**Tasks for this exercise:**
**1)** Answer these questions using the baseball game recap:
(a) Which team won, and by what score?
(b) Which batter did Matt Moore hit with a pitch in the second inning?
(c) How many of the first nine outs were swinging strikeouts?
**2)** Copy out everything in the baseball game recap from "Striking Outside the" down to "of them swinging.".

Striking Outside the Limit

Bronx, N.Y., September 16, 2012 – The Yankees prevailed 6-4 over the Tampa Rays in an afternoon tilt under a gorgeous sunny sky in the Bronx on Sunday, in a game where it seemed early that the teams could have saved some time and money by giving much of their respective squads the day off. With Hiroki Kuroda pitching around a first-inning Ben Zobrist double and Matt Moore around a walk, the first nine outs of the game were recorded on strike outs, eight of them swinging.

To be fair, Moore was the more dominant hurler to start, not only attested to by Zobrist’s ringing double off the right-center field wall, but also the three-pitch strike outs of both Derek Jeter and Robinson Cano the Tampa southpaw got in the first. But while the young Rays southpaw hit Andruw Jones with a pitch and survived Curtis Granderson’s drive to the wall in the second before posting a fourth strike out, Kuroda whiffed three swinging in that frame, and another in a one-two-three third. By the time the Yankee vet pitched in that inning, the “K” battle was over.

**Data section:**
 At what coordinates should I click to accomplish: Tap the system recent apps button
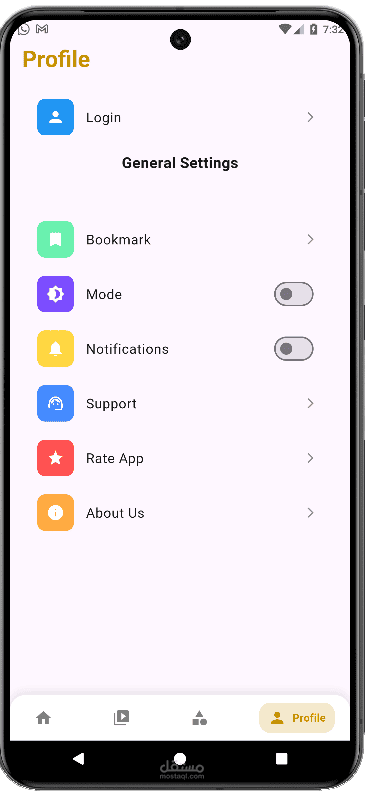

**Responses:**
**1)**
(a) The Yankees won, 6-4 over the Tampa Rays.
(b) Andruw Jones.
(c) Eight.

**2)**
Striking Outside the Limit

Bronx, N.Y., September 16, 2012 – The Yankees prevailed 6-4 over the Tampa Rays in an afternoon tilt under a gorgeous sunny sky in the Bronx on Sunday, in a game where it seemed early that the teams could have saved some time and money by giving much of their respective squads the day off. With Hiroki Kuroda pitching around a first-inning Ben Zobrist double and Matt Moore around a walk, the first nine outs of the game were recorded on strike outs, eight of them swinging.